Author Topic: Parallel ricc2 crash  (Read 21027 times)

antti_karttunen

  • Sr. Member
  • ****
  • Posts: 227
  • Karma: +1/-0
Parallel ricc2 crash
« on: April 10, 2007, 09:30:27 AM »
We have encountered some strange crashes while running ricc2 in parallel (TURBOMOLE version 5.9, architechture em64t). I'm attaching output from one such case. This system had about 1800 basis functions in C1 symmetry. It was run on a 4-processor workstation with "$numprocs 4".

Here is the output before crash:

                    ========   CC DENSITY MODULE   ========

                      current wave-function model: MP2

  calculating CC ground state density

   a semicanonical algorithm will be used

    density nr.      cpu/min        wall/min    L     R
   ------------------------------------------------------
rank 0 in job 1  tremaine.joensuu.fi_33101   caused collective abort of all ranks
  exit status of rank 0: return code 1
Program ricc2_mpi has ended.
Shutting down unused mpd ring.


Here is data from stderr (batch system log):

[cli_0]: aborting job:
Fatal error in MPI_Sendrecv: Invalid count, error stack:
MPI_Sendrecv(217): MPI_Sendrecv(sbuf=0x2ac9879010, scount=-99655065, dtype=0x4c000829, dest=0, stag=88, rbuf=0x2acd7fa010, rcount=-99655065, dtype=0x4c000829, src=0, rtag=88, MPI_COMM_WORLD, status=0x142f210) failed
MPI_Sendrecv(108): Negative count, value is -99655065


What might cause this error? dscf ran fine in parallel, and so did ricc2 until the CC density module.

By the way, I noticed that the control file included parameter "$parallel_platform cluster". It seems that in all the mpirun_scripts the em64t architechture is given the value "$parallel_platform cluster". I guess "$parallel_platform MPP" would be more appropriate? Can the value of $parallel_platform cause problems in ricc2?

Update: A similar calculation that employed Ci-symmetry did not crash like the C1-symmetric calculations. So now we will try if our calculations will work better when the simplified C1 algorithm is turned off.

Update2: OK, by turning off the simplified C1 algorithm ricc2 could calculate the MP2 energy, but it still crashed in "LINEAR CC RESPONSE SOLVER". It gave similar MPI error message (Fatal error in MPI_Sendrecv).
« Last Edit: April 11, 2007, 07:42:14 AM by antti_karttunen »

christof.haettig

  • Global Moderator
  • Sr. Member
  • *****
  • Posts: 291
  • Karma: +0/-0
    • Hattig's Group at the RUB
Re: Parallel ricc2 crash
« Reply #1 on: April 13, 2007, 10:55:03 PM »

Collected material:
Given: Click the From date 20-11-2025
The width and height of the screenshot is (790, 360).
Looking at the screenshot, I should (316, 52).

What you need to do:
1) According to the forum thread about the parallel ricc2 crash, roughly how many basis functions did the system have?
2) In the forum thread about the parallel ricc2 crash, list each parameter in the MPI_Sendrecv error line whose value is a decimal number rather than a hexadecimal address, along with its value.
3) Do these statements agree with the forum thread about the parallel ricc2 crash? Answer yes or no for each, and quote the words that decide it. (a) dscf ran without problems in parallel. (b) The calculation with Ci-symmetry crashed in the same way as the C1-symmetric ones. (c) With the simplified C1 algorithm turned off, ricc2 ran to completion without crashing.

Results:
1) About 1800

2)
scount=-99655065
dest=0
stag=88
rcount=-99655065
src=0
rtag=88

3)
(a) Yes: "dscf ran fine in parallel"
(b) No: "A similar calculation that employed Ci-symmetry did not crash like the C1-symmetric calculations."
(c) No: "but it still crashed in "LINEAR CC RESPONSE SOLVER""